Par Ilyass Chirac Poumie
Un véhicule léger est entré en collision avec un camion gros porteur, provoquant un ralentissement majeur à quelques kilomètres de Boumyebel, sur l’axe lourd reliant Yaoundé à Douala. Sur place, le ministre des Transports, en route pour une inauguration à Édéa, a interrompu son cortège pour porter secours aux victimes et « réguler » lui-même la circulation. Le conducteur blessé a été évacué vers le district de santé local, sur instruction directe du ministre.
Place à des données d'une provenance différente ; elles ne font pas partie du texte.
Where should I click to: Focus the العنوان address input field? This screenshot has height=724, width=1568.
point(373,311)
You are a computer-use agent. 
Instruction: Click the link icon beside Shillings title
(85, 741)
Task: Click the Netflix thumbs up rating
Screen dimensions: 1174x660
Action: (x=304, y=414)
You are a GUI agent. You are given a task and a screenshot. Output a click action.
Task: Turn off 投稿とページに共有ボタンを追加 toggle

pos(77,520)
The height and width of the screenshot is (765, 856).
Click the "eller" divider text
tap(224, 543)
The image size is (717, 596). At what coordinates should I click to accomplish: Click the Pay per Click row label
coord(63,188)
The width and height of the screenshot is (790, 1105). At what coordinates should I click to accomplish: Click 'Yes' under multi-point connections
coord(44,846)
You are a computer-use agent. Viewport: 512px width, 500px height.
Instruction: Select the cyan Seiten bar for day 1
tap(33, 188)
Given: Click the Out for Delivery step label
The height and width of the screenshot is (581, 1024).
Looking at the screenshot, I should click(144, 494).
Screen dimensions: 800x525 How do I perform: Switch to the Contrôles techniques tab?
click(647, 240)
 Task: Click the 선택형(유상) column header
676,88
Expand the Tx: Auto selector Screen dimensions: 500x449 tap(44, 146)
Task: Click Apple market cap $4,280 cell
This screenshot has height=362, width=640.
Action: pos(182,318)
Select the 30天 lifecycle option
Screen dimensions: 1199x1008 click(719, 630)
Mais derrière cette scène spectaculaire, applaudie par certains comme un « geste de proximité », se cache une réalité bien plus amère : plutôt que de traiter les causes structurelles de la tragédie permanente qu’est cette route nationale, le ministre préfère offrir à l’opinion un tableau de compassion ministérielle. Pendant que les accidents se multiplient, pendant que l’axe vital du pays devient un cimetière à ciel ouvert, le gouvernement de Yaoundé brille par son immobilisme.

Depuis des décennies, la transformation de ce tronçon stratégique en véritable autoroute est promise, annoncée, budgétisée… mais jamais réalisée. Résultat : chaque semaine ou presque, des Camerounais y laissent leur vie dans l’indifférence générale. Le geste du ministre, loin de relever de l’héroïsme, traduit l’échec d’un régime qui, incapable d’assurer des infrastructures modernes et sécurisées, se contente de gérer la mort au quotidien et d’offrir à l’opinion des images spectaculaires.
Voir un ministre en costume improviser le rôle de gendarme et de secouriste est peut-être « humain ». Mais c’est surtout le signe accablant d’un État défaillant, réduit à colmater ses propres catastrophes au lieu de prévenir les drames. L’axe Yaoundé-Douala n’avait pas besoin d’un ministre « en spectacle », mais d’une autoroute digne d’un pays qui prétend à l’émergence.